AIM OF THE TASK ::
Pick out every line in the material below that contains the string "width" and reproduce each one verbatim.

════

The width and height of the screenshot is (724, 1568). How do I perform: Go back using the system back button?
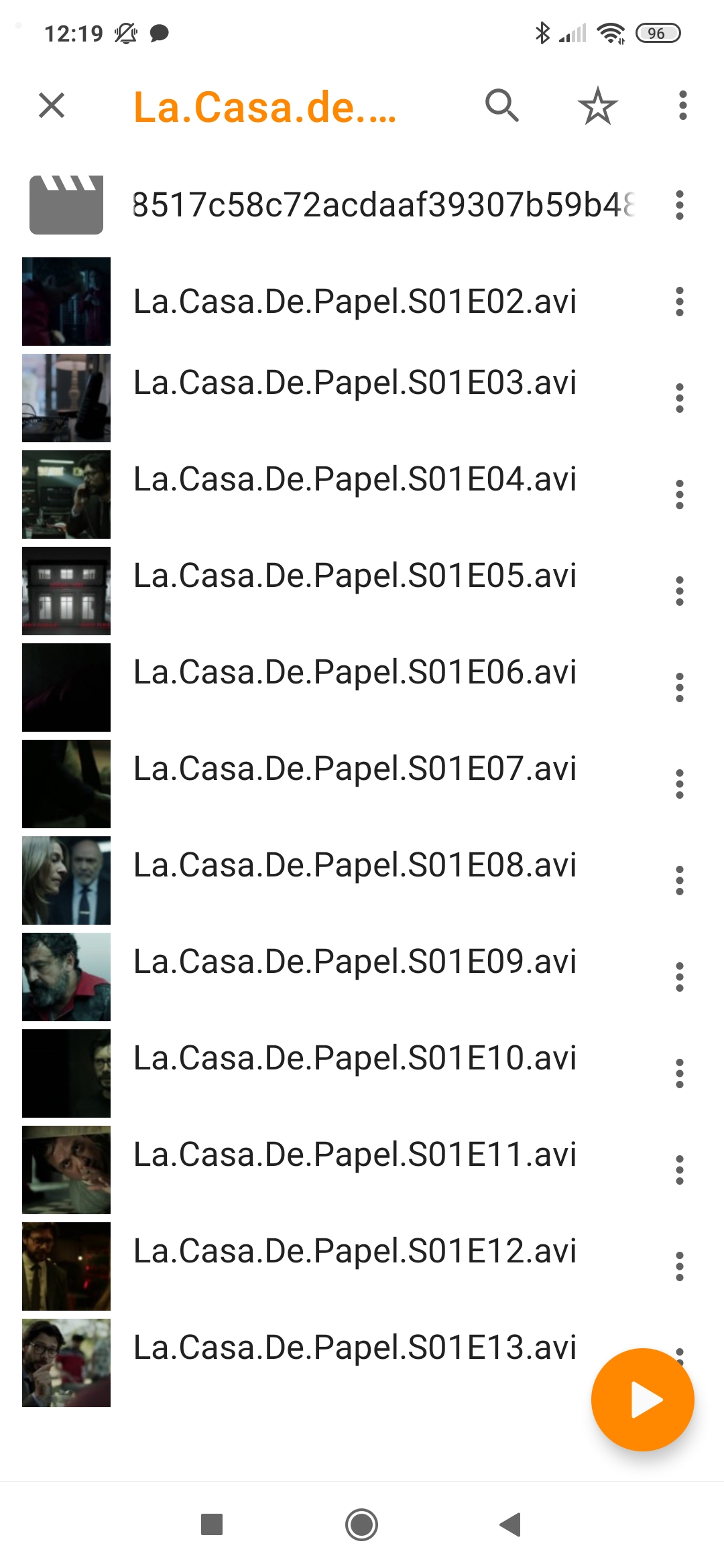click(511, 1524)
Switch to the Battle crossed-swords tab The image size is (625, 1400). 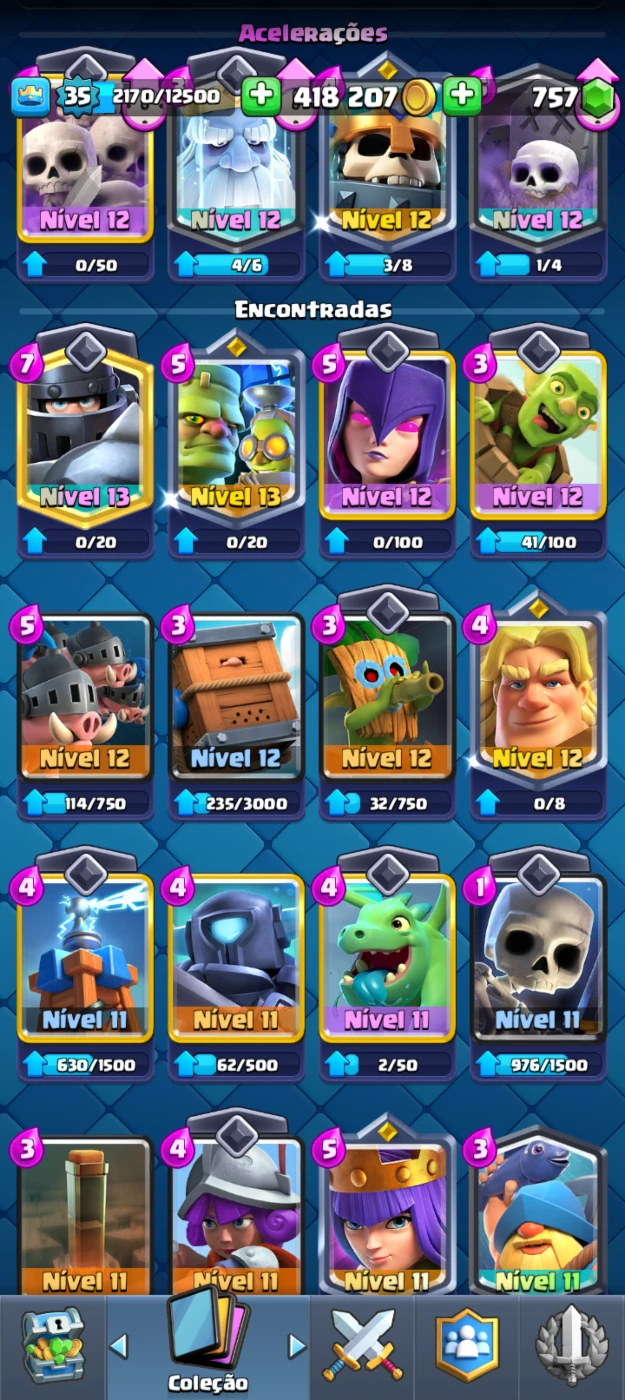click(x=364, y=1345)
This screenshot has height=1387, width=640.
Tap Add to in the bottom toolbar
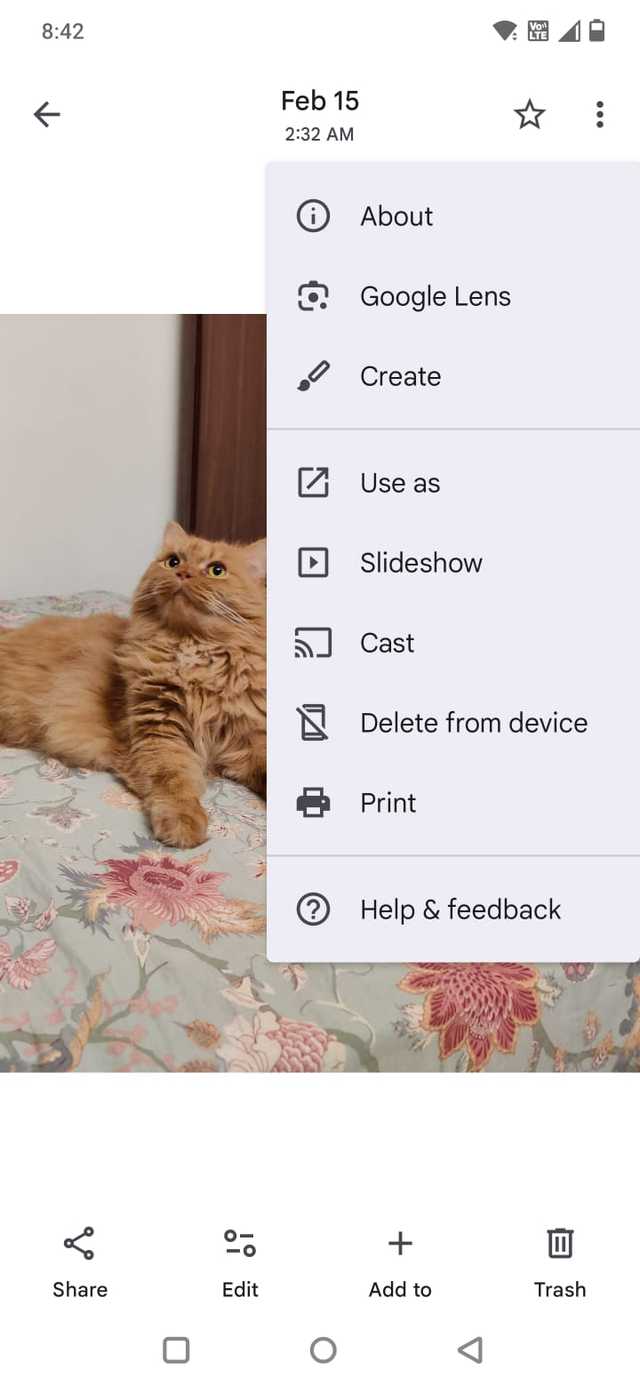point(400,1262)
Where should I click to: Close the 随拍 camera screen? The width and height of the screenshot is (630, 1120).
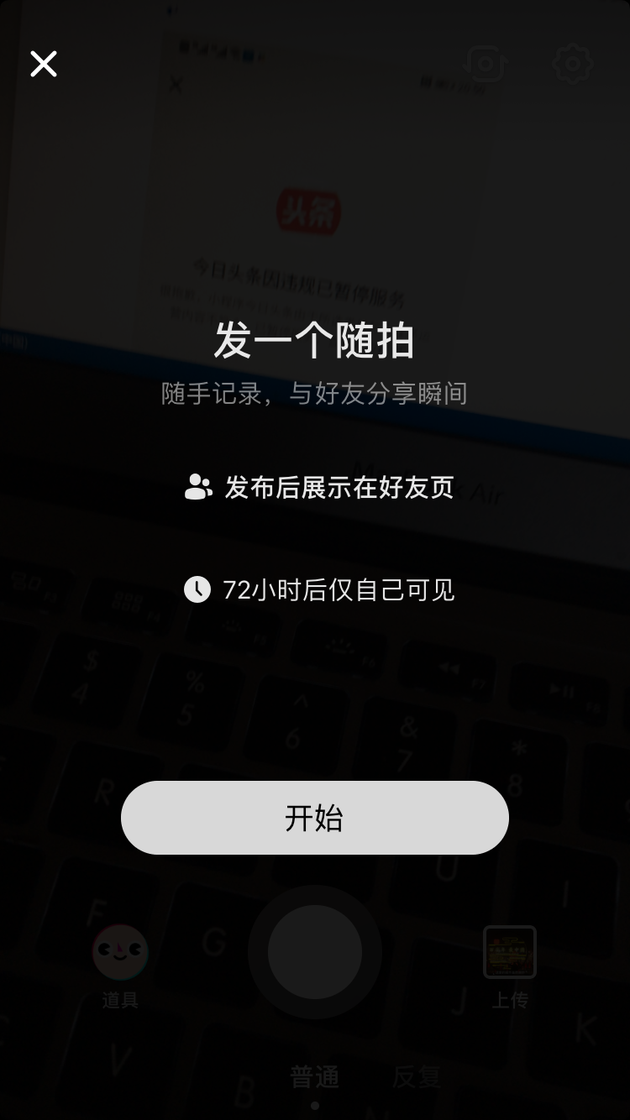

════

THE RESPONSE ::
The width and height of the screenshot is (724, 1568). How do I perform: Go back using the system back button?
This screenshot has height=1387, width=640.
Where should I click to: Close the 随拍 camera screen? The width and height of the screenshot is (630, 1120).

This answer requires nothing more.